**Dataset excerpts:**
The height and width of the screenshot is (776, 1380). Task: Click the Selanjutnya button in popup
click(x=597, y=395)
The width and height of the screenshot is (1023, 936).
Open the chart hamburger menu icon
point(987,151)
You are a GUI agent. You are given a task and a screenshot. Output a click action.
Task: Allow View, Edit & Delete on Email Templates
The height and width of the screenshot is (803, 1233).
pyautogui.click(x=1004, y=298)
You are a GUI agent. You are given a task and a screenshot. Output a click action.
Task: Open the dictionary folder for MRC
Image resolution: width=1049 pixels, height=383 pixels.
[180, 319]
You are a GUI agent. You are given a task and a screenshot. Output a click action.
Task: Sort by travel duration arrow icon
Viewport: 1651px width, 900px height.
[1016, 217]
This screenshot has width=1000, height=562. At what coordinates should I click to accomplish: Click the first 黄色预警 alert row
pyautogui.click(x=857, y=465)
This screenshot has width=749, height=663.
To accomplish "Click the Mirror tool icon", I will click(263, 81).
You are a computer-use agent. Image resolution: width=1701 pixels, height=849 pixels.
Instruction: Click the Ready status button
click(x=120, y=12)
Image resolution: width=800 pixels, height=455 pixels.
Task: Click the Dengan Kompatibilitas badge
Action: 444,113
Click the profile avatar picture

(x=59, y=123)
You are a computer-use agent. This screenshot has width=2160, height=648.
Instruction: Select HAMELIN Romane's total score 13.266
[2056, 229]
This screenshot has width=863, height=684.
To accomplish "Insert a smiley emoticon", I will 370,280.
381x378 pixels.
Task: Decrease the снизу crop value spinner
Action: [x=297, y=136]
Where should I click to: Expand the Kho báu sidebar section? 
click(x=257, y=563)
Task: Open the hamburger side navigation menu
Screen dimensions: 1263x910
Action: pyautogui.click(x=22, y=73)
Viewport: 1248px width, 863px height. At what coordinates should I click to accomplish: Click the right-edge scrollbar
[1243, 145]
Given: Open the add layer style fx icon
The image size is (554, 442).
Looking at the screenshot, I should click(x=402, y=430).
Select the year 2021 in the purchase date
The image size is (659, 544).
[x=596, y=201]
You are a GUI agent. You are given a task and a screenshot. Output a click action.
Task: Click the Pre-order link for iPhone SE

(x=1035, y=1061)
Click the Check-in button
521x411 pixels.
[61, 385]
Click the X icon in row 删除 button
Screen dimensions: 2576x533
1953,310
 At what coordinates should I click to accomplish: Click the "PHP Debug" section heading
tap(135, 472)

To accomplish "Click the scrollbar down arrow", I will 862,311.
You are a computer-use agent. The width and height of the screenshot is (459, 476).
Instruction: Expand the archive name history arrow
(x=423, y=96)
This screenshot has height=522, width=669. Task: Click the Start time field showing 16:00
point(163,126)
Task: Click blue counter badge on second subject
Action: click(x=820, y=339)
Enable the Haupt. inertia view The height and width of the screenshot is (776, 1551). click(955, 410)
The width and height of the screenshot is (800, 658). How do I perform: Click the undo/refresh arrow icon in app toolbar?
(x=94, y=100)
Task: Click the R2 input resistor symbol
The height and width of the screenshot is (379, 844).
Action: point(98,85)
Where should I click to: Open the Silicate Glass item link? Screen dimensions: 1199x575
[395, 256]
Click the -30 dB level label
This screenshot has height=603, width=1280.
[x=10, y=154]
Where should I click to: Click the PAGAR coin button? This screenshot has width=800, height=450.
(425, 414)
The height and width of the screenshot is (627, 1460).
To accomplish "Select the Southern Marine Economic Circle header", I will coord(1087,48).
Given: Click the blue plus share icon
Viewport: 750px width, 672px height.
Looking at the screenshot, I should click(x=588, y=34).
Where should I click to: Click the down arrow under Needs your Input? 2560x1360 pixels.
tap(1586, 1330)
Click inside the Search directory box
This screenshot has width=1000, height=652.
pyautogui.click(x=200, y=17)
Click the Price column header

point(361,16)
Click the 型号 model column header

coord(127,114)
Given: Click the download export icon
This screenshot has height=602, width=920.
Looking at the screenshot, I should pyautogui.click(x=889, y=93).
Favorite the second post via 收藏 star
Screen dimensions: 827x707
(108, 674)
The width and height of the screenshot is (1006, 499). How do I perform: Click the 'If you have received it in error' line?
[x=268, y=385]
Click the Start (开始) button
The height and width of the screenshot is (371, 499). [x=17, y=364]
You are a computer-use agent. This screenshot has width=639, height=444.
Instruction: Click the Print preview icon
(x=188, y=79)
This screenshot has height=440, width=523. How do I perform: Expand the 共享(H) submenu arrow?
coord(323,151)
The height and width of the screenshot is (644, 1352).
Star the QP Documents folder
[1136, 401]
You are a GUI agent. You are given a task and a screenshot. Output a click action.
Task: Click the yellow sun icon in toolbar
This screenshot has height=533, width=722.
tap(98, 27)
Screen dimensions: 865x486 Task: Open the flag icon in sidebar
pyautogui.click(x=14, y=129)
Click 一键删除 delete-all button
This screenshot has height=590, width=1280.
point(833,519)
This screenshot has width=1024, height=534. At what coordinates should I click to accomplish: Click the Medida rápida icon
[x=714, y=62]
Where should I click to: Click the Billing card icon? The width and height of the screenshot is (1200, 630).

**Activity:**
Return all the lines shown above, word for word.

**Written response:**
The height and width of the screenshot is (776, 1380). Task: Click the Selanjutnya button in popup
click(x=597, y=395)
The width and height of the screenshot is (1023, 936).
Open the chart hamburger menu icon
point(987,151)
You are a GUI agent. You are given a task and a screenshot. Output a click action.
Task: Allow View, Edit & Delete on Email Templates
The height and width of the screenshot is (803, 1233).
pyautogui.click(x=1004, y=298)
You are a GUI agent. You are given a task and a screenshot. Output a click action.
Task: Open the dictionary folder for MRC
Image resolution: width=1049 pixels, height=383 pixels.
[180, 319]
You are a GUI agent. You are given a task and a screenshot. Output a click action.
Task: Sort by travel duration arrow icon
Viewport: 1651px width, 900px height.
[1016, 217]
This screenshot has width=1000, height=562. At what coordinates should I click to accomplish: Click the first 黄色预警 alert row
pyautogui.click(x=857, y=465)
This screenshot has width=749, height=663.
To accomplish "Click the Mirror tool icon", I will click(263, 81).
You are a computer-use agent. Image resolution: width=1701 pixels, height=849 pixels.
Instruction: Click the Ready status button
click(x=120, y=12)
Image resolution: width=800 pixels, height=455 pixels.
Task: Click the Dengan Kompatibilitas badge
Action: 444,113
Click the profile avatar picture

(x=59, y=123)
You are a computer-use agent. This screenshot has width=2160, height=648.
Instruction: Select HAMELIN Romane's total score 13.266
[2056, 229]
This screenshot has width=863, height=684.
To accomplish "Insert a smiley emoticon", I will 370,280.
381x378 pixels.
Task: Decrease the снизу crop value spinner
Action: [x=297, y=136]
Where should I click to: Expand the Kho báu sidebar section? 
click(x=257, y=563)
Task: Open the hamburger side navigation menu
Screen dimensions: 1263x910
Action: pyautogui.click(x=22, y=73)
Viewport: 1248px width, 863px height. At what coordinates should I click to accomplish: Click the right-edge scrollbar
[1243, 145]
Given: Open the add layer style fx icon
The image size is (554, 442).
Looking at the screenshot, I should click(x=402, y=430).
Select the year 2021 in the purchase date
The image size is (659, 544).
[x=596, y=201]
You are a GUI agent. You are given a task and a screenshot. Output a click action.
Task: Click the Pre-order link for iPhone SE

(x=1035, y=1061)
Click the Check-in button
521x411 pixels.
[61, 385]
Click the X icon in row 删除 button
Screen dimensions: 2576x533
1953,310
 At what coordinates should I click to accomplish: Click the "PHP Debug" section heading
tap(135, 472)

To accomplish "Click the scrollbar down arrow", I will 862,311.
You are a computer-use agent. The width and height of the screenshot is (459, 476).
Instruction: Expand the archive name history arrow
(x=423, y=96)
This screenshot has height=522, width=669. Task: Click the Start time field showing 16:00
point(163,126)
Task: Click blue counter badge on second subject
Action: click(x=820, y=339)
Enable the Haupt. inertia view The height and width of the screenshot is (776, 1551). click(955, 410)
The width and height of the screenshot is (800, 658). How do I perform: Click the undo/refresh arrow icon in app toolbar?
(x=94, y=100)
Task: Click the R2 input resistor symbol
The height and width of the screenshot is (379, 844).
Action: point(98,85)
Where should I click to: Open the Silicate Glass item link? Screen dimensions: 1199x575
[395, 256]
Click the -30 dB level label
This screenshot has height=603, width=1280.
[x=10, y=154]
Where should I click to: Click the PAGAR coin button? This screenshot has width=800, height=450.
(425, 414)
The height and width of the screenshot is (627, 1460).
To accomplish "Select the Southern Marine Economic Circle header", I will coord(1087,48).
Given: Click the blue plus share icon
Viewport: 750px width, 672px height.
Looking at the screenshot, I should click(x=588, y=34).
Where should I click to: Click the down arrow under Needs your Input? 2560x1360 pixels.
tap(1586, 1330)
Click inside the Search directory box
This screenshot has width=1000, height=652.
pyautogui.click(x=200, y=17)
Click the Price column header

point(361,16)
Click the 型号 model column header

coord(127,114)
Given: Click the download export icon
This screenshot has height=602, width=920.
Looking at the screenshot, I should pyautogui.click(x=889, y=93).
Favorite the second post via 收藏 star
Screen dimensions: 827x707
(108, 674)
The width and height of the screenshot is (1006, 499). How do I perform: Click the 'If you have received it in error' line?
[x=268, y=385]
Click the Start (开始) button
The height and width of the screenshot is (371, 499). [x=17, y=364]
You are a computer-use agent. This screenshot has width=639, height=444.
Instruction: Click the Print preview icon
(x=188, y=79)
This screenshot has height=440, width=523. How do I perform: Expand the 共享(H) submenu arrow?
coord(323,151)
The height and width of the screenshot is (644, 1352).
Star the QP Documents folder
[1136, 401]
You are a GUI agent. You are given a task and a screenshot. Output a click action.
Task: Click the yellow sun icon in toolbar
This screenshot has height=533, width=722.
tap(98, 27)
Screen dimensions: 865x486 Task: Open the flag icon in sidebar
pyautogui.click(x=14, y=129)
Click 一键删除 delete-all button
This screenshot has height=590, width=1280.
point(833,519)
This screenshot has width=1024, height=534. At what coordinates should I click to accomplish: Click the Medida rápida icon
[x=714, y=62]
Where should I click to: Click the Billing card icon? The width and height of the screenshot is (1200, 630).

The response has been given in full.